11 Eylül statükosundan oluşan dünya sistemi ölememiş, yeni bir doktrin de doğamamıştı. Güçlü ulus devlet yapıları, dijital tekno-kültür, neoliberalizmin yeniden örgütlenmesi dijital-hümon'ın anlam krizini derinleştirirken iyi kötü yeni bir düzenin doğmasına da el veriyor.
"İslam dünyası potansiyelini daha olumlu ve sabırlı tevazuun emeğine yöneltmeli"
- 11 Eylül öncesi ve 11 Eylül sonrası dünya düzenini dünya düzeni perspektifinden nasıl bir okumaya tabi tutuyorsunuz?
Ümit Aktaş: 11 Eylül 2001'de gerçekleşen ve televizyonlarda naklen izlediğimiz o inanılmaz olayı izlerken, bir rüyada değil, bir gelecekte yaşadığımızın farkında değildik.
Gözlerimizi ovuştururken yeni bir yüzyılın başladığını henüz düşünememekteydik. Adeta bir film sahnesinde yaşar gibi yaşayacağımız bir yüzyıl.
Bu olayın aşırı-gerçekliği karşısında, "bu olay gerçekten yaşandı mı?" diye kendi kendimize defalarca sorduğumuz sorunun ise sıradan akla uygun bir karşılığı yok.
Baudrillard'a göre bir "aşırı-gerçeklik"ten ya da bir "hakikat olayı"nın gerçekliği bastırarak onun yerine işlevselleştiği bir durumdan bahsetmekteyiz.
Dolayısı ile aynı soruyu Irak Savaşı için de soracağız. Veya tarihte ikincisini yaşadığımız Afganistan'daki Taliban iktidarı için de. New York'taki İkiz Kuleleri gerçekte kim yıkmıştı?
ABD Irak'a niçin girmişti? Suriye'deki savaş niçin başlamıştı? Bu soruların bir tek cevabı olmadığı gibi, "gerçek" bir cevapları da yok.
11 Eylül olayı gerçekleştiği sırada açıkça belli etmeden yaşanan coşku ve dehşet karışımı atmosferde bir paradoks vardır. İmkânsız bir olayın gerçekleştiği bir durumda insan böyle bir duyguya kapılabilmektedir. Çünkü genelde şeylerin gerçekleştirilmeden önce zihinsel açıdan kabul edilmesi gerekmektedir. Mantıksal ve kronolojik düzen bunu zorunlu kılmaktadır.
________________________________________
- **Görev A**:
Aşağıdaki üç ifadenin 11 Eylül söyleşisiyle uyuşup uyuşmadığını belirtin; her biri için evet ya da hayır deyin ve kararı belirleyen sözleri söyleşiden aynen aktarın.
(i) Aktaş, 11 Eylül olayını televizyonda canlı izlediklerini söylüyor.
(ii) "Bu olay gerçekten yaşandı mı?" sorusunun sıradan akla uygun bir karşılığı vardır.
(iii) İkiz Kuleleri kimin yıktığı ve ABD'nin Irak'a niçin girdiği gibi soruların tek bir cevabı vardır.
- **Görev B**: 11 Eylül söyleşisinde Aktaş, "aşırı-gerçeklik" kavramını hangi düşünüre dayandırıyor?
- **Görev C**: 11 Eylül söyleşisini iki cümleyle özetleyin.

- **Sağlanan veriler**:
________________________________________
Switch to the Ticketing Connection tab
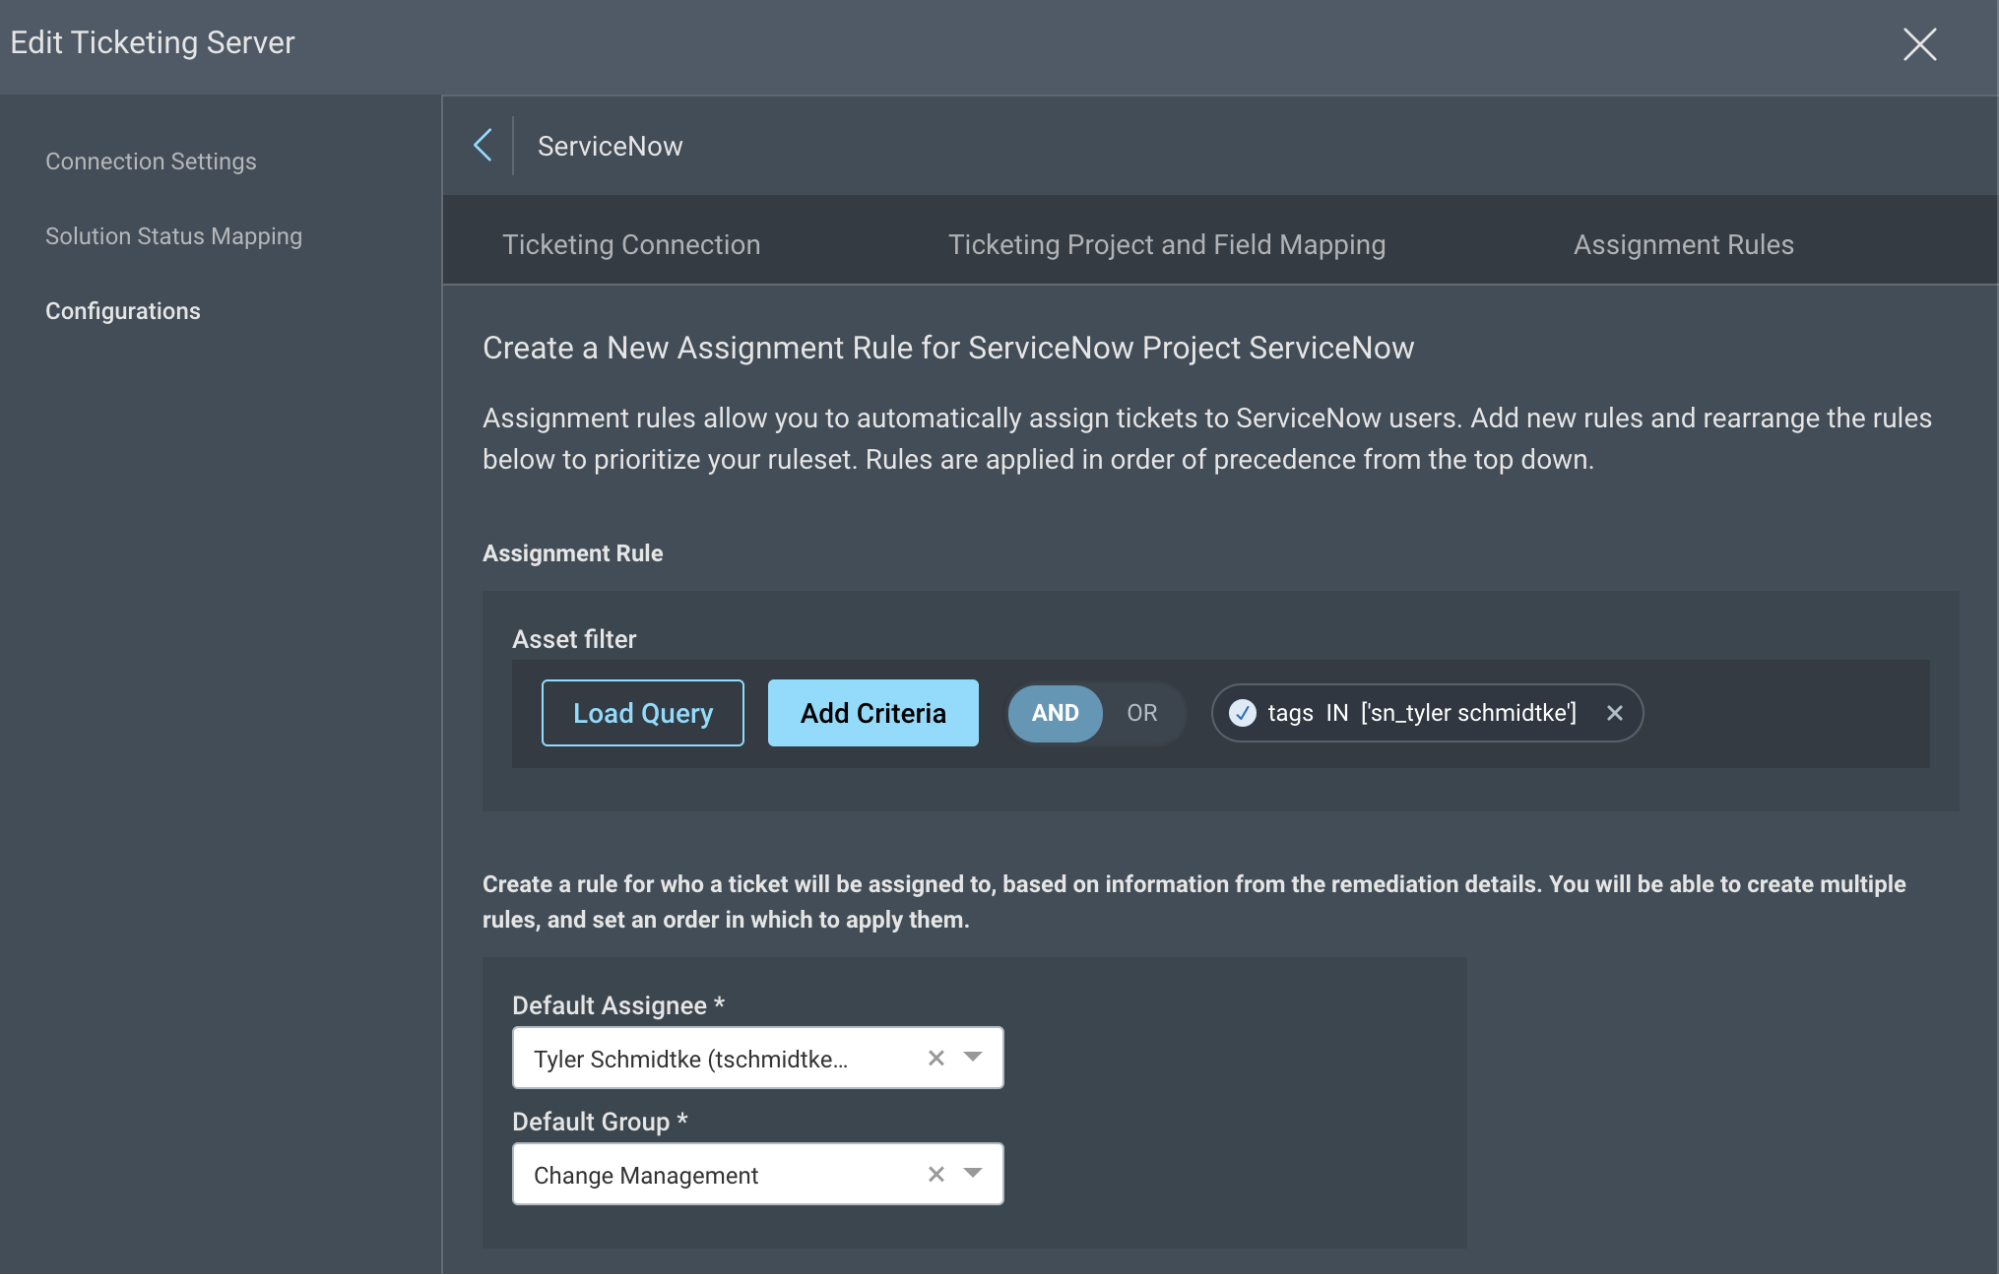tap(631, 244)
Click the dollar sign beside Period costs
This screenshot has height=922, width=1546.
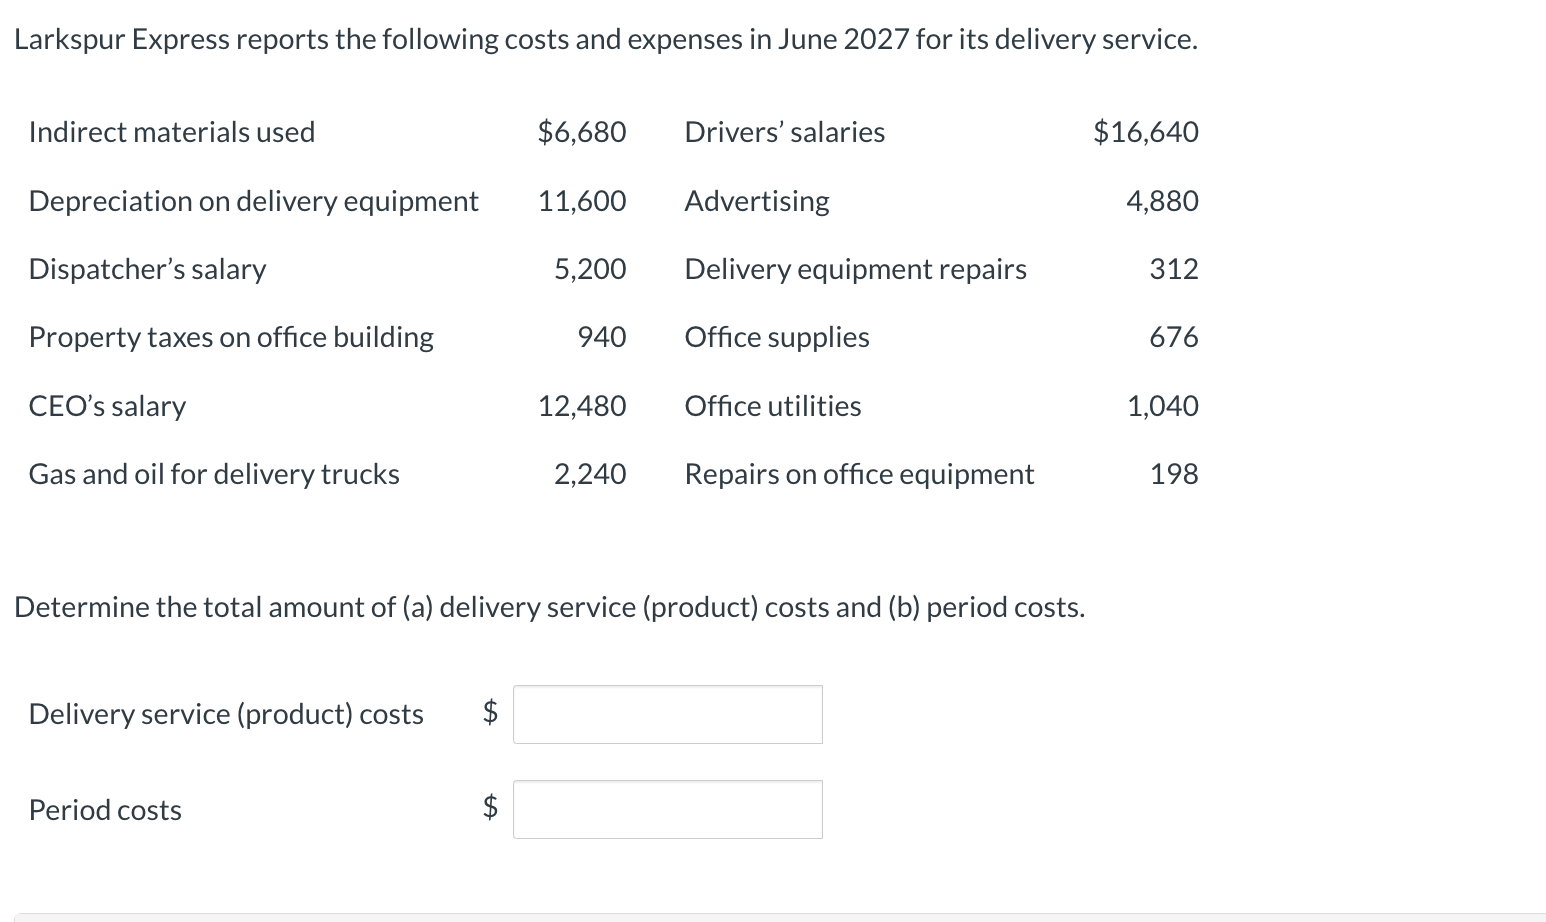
________________________________________
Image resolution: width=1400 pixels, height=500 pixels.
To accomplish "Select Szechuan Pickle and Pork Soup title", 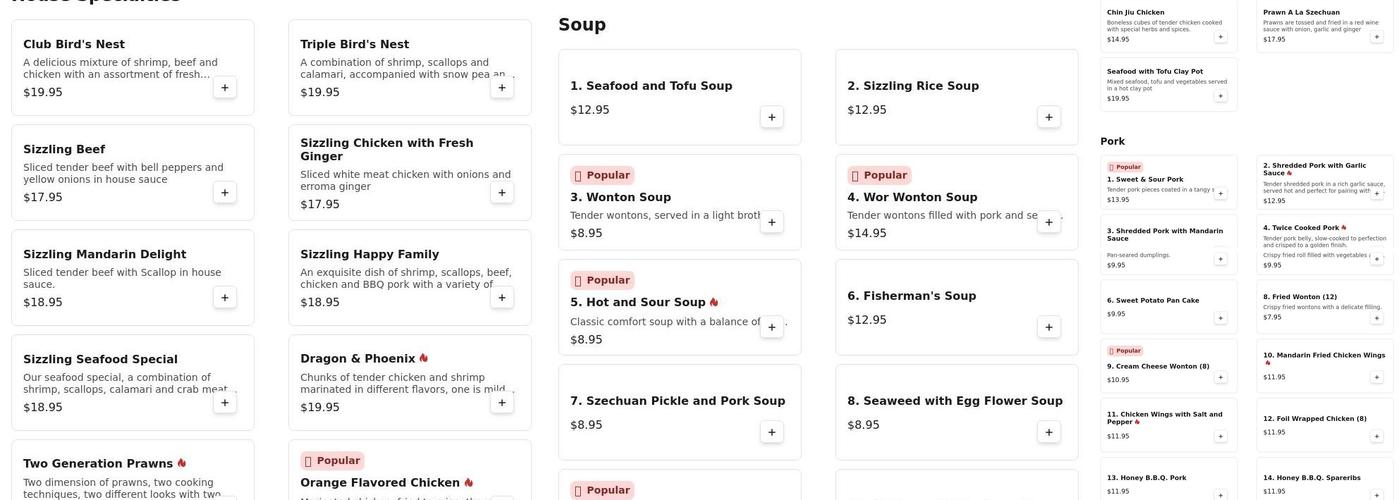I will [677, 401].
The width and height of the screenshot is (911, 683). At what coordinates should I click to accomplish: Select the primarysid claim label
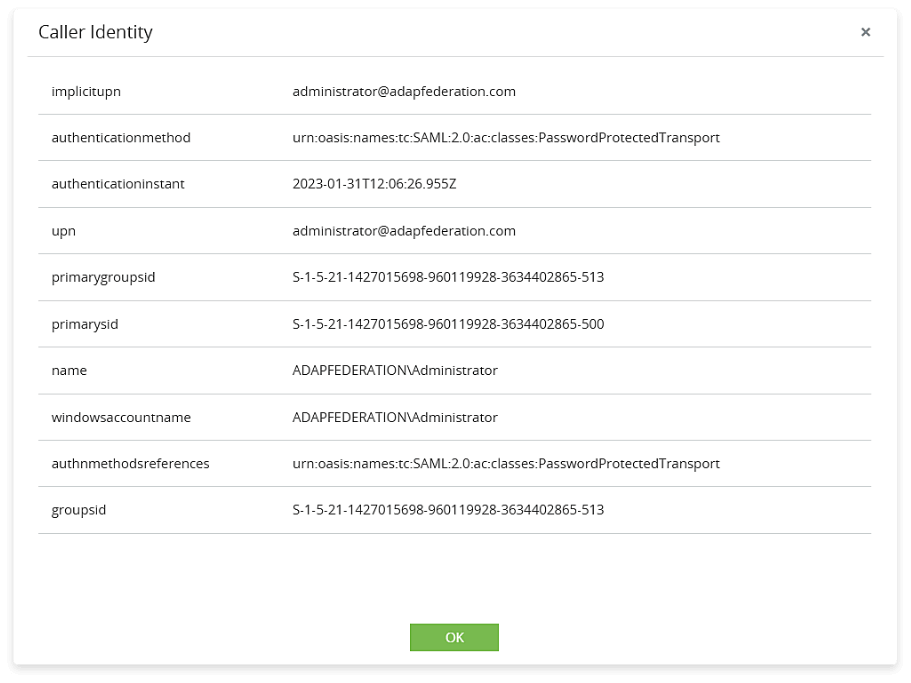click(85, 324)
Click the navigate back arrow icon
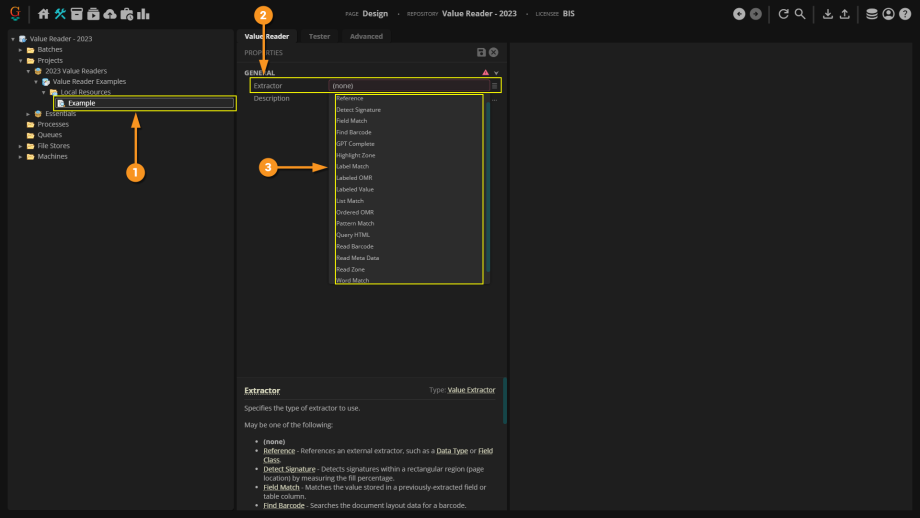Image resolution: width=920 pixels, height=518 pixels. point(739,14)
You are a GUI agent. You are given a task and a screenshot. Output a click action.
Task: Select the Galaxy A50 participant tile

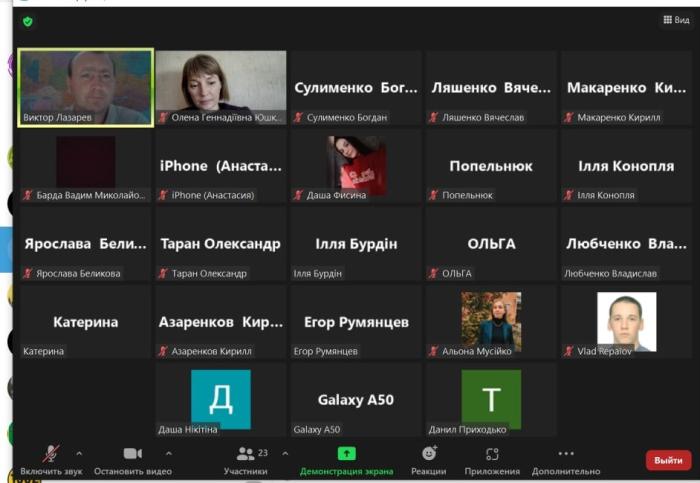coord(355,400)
________________________________________
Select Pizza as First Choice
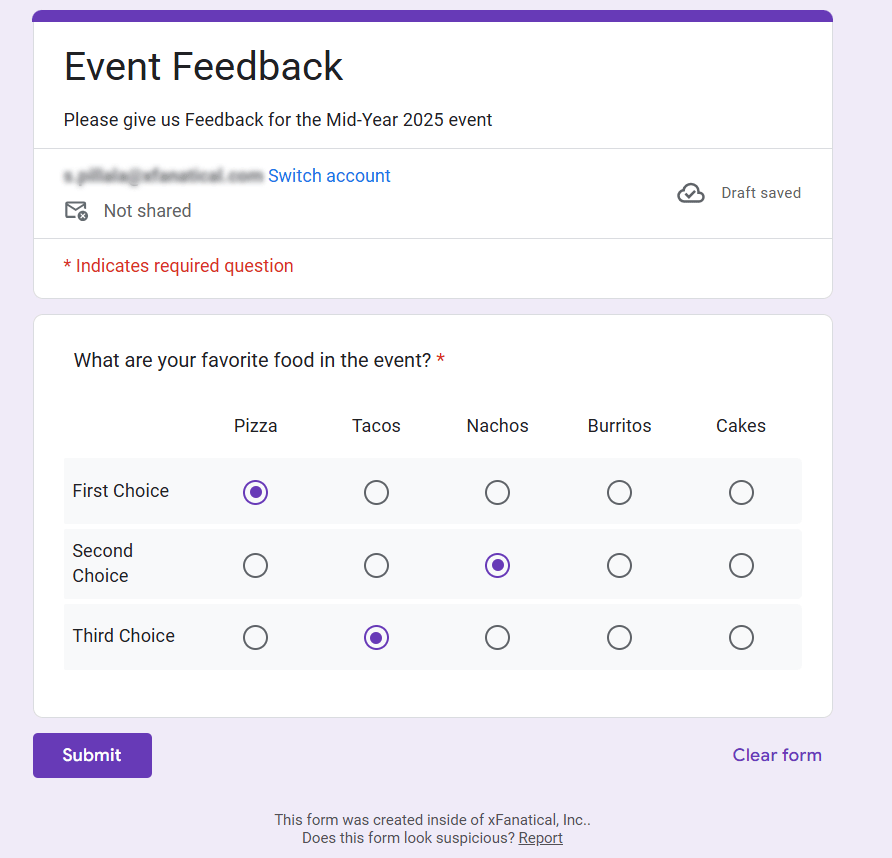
________________________________________
- **Doğru yanıt A**:
(i) Evet: "televizyonlarda naklen izlediğimiz o inanılmaz olayı"
(ii) Hayır: "sıradan akla uygun bir karşılığı yok"
(iii) Hayır: "Bu soruların bir tek cevabı olmadığı gibi"

- **Doğru yanıt B**: Baudrillard'a.

- **Doğru yanıt C**: Ümit Aktaş, 11 Eylül olayıyla adeta bir film sahnesinde yaşanacak yeni bir yüzyılın başladığını söylüyor ve Baudrillard'a dayanarak olayı gerçekliği bastıran bir "aşırı-gerçeklik" olarak niteliyor. İkiz Kuleler, Irak ve Suriye'deki savaşla ilgili soruların tek ya da "gerçek" bir cevabı olmadığını, imkânsız bir olayın gerçekleşmesinin ise coşku ve dehşet karışımı paradoksal bir duygu uyandırdığını belirtiyor.